The former Queensland National Bank, South Brisbane Branch is a two-storey rendered brick building with a corrugated iron roof partly concealed by a decorative, moulded parapet with a dentilled cornice.

The building turns the corner between Melbourne and Grey Streets in three stages. Every change in angle occurs between a pair of pilasters. The eastern facade, along Grey Street, is divided into five bays by paired giant order pilasters. A paired, copper door is located along Grey Street topped by a classical entablature with a row of dentils. A similar entablature can be seen over a second entry at the right hand bay of the Grey Street frontage. The southern facade, along Melbourne Street is divided into two bays by pilasters. Double hung sash windows are located on both the ground and first floors. Recessed, square copper panels are placed between the upper and lower windows.

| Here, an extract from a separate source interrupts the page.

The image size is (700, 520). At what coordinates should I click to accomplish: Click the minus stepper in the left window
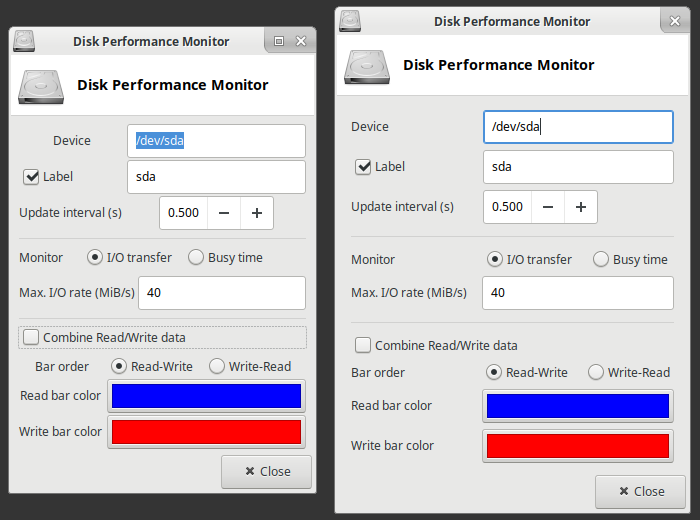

Internally, the building has undergone refurbishments on both the ground and first floors. The entrance foyer has a decorative plaster ceiling and cornices. An archway with recent decorative timber work opens to a hallway from which offices open on each side. Original timber doors, with breezeway assembly, remain in offices along the eastern wall. The original strong room is located in the northwestern corner of the ground floor.

A staircase, with a copper handrail, leads to the first floor landing which has an original cast iron railing. A downpipe has been retained in the southwestern wall on the first floor. The first floor offices are currently unoccupied.

== Heritage listing ==
The former Queensland National Bank (South Brisbane Branch) was listed on the Queensland Heritage Register on 26 May 2000 having satisfied the following criteria.

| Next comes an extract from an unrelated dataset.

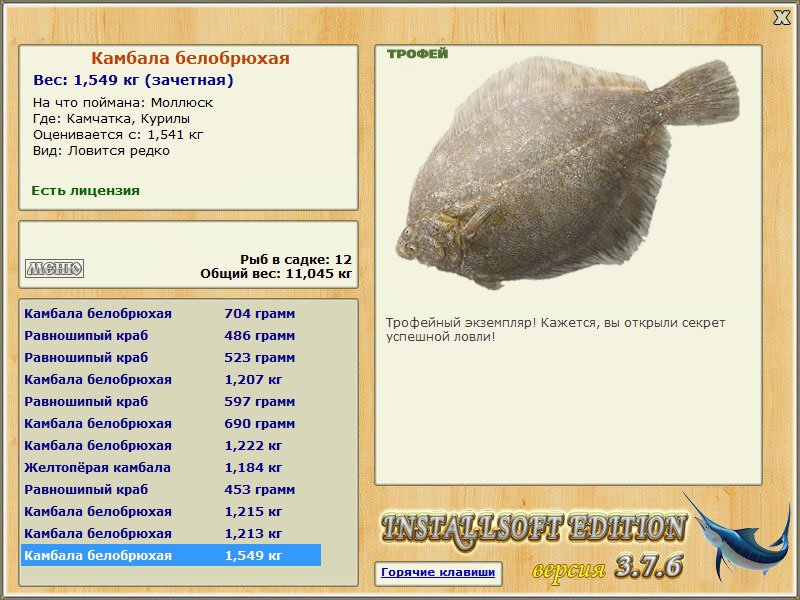Click the Есть лицензия status text
Screen dimensions: 800x600
[x=85, y=190]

The place is important in demonstrating the evolution or pattern of Queensland's history.

The building is significant as it provides evidence of the contribution made by the building program of Queensland banks in the late 1920s, to the Queensland economy, reflecting the strength and solidity associated with the bank it represented.

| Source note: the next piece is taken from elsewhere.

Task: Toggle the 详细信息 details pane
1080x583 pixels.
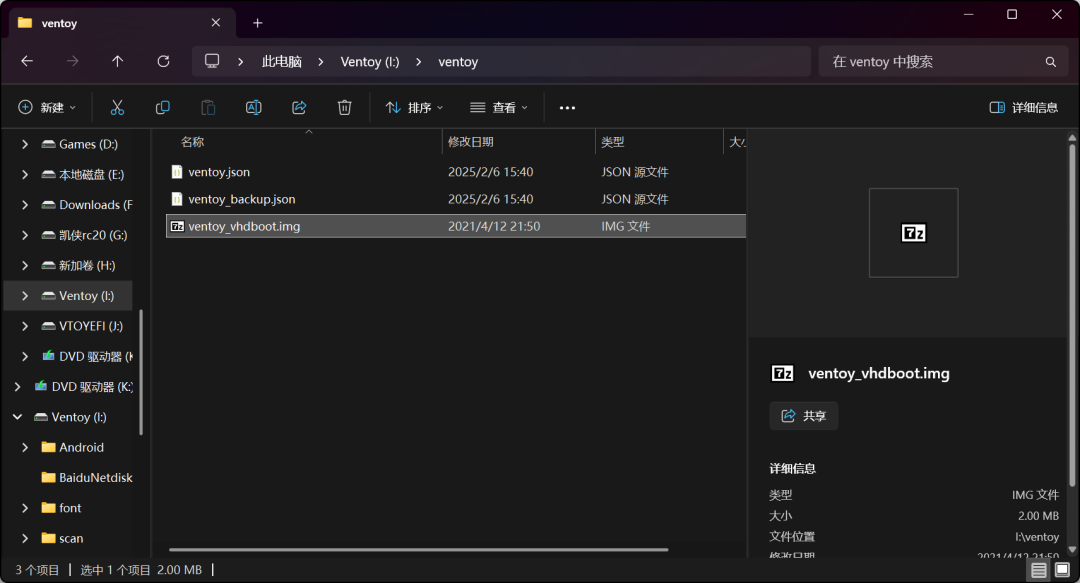Action: [1023, 107]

The place demonstrates rare, uncommon or endangered aspects of Queensland's cultural heritage.

As a surviving remnant of the former scale of the South Brisbane area, which has been substantially altered due to development, the former bank is significant for its rarity.

The place is important because of its aesthetic significance.

Aesthetically significant, the former Queensland National Bank, along with the adjacent former Commonwealth Bank building, contributes to the Grey Street streetscape. Situated on the corner of Melbourne and Grey Streets, it is a prominent landmark in the South Brisbane area, reflected in its inclusion in the Brisbane City Council's Heritage Study of the South Brisbane, West End and Mater Hill areas.

The place has a strong or special association with a particular community or cultural group for social, cultural or spiritual reasons.

A purpose-built bank, constructed as the South Brisbane branch of the Queensland National Bank, the building is significant for its association with past and present clients of this major Queensland and Australian banking institution.

The place has a special association with the life or work of a particular person, group or organisation of importance in Queensland's history.

The former Queensland National Bank, South Brisbane Branch significant for its association with Brisbane architectural firm Addison and MacDonald who designed the building and with local building firm A Stonadge and Son.